Element and text location data
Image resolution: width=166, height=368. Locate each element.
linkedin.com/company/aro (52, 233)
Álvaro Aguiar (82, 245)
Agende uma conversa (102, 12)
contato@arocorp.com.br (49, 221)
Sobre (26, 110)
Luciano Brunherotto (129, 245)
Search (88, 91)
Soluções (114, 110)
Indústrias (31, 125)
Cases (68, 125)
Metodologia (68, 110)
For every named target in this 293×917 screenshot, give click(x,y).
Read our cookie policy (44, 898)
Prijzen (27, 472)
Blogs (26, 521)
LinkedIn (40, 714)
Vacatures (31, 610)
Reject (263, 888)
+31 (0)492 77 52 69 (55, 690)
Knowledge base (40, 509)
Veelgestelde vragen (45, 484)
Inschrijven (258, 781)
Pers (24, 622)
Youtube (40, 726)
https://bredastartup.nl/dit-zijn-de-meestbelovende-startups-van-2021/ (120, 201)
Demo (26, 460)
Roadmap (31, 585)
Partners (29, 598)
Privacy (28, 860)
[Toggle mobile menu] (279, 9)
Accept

Directive
Reproduce every row above without any changes.

Answer to this problem
Image resolution: width=166, height=368. Locate each element.
linkedin.com/company/aro (52, 233)
Álvaro Aguiar (82, 245)
Agende uma conversa (102, 12)
contato@arocorp.com.br (49, 221)
Sobre (26, 110)
Luciano Brunherotto (129, 245)
Search (88, 91)
Soluções (114, 110)
Indústrias (31, 125)
Cases (68, 125)
Metodologia (68, 110)
For every named target in this 293×917 screenshot, give click(x,y).
Read our cookie policy (44, 898)
Prijzen (27, 472)
Blogs (26, 521)
LinkedIn (40, 714)
Vacatures (31, 610)
Reject (263, 888)
+31 (0)492 77 52 69 (55, 690)
Knowledge base (40, 509)
Veelgestelde vragen (45, 484)
Inschrijven (258, 781)
Pers (24, 622)
Youtube (40, 726)
https://bredastartup.nl/dit-zijn-de-meestbelovende-startups-van-2021/ (120, 201)
Demo (26, 460)
Roadmap (31, 585)
Partners (29, 598)
Privacy (28, 860)
[Toggle mobile menu] (279, 9)
Accept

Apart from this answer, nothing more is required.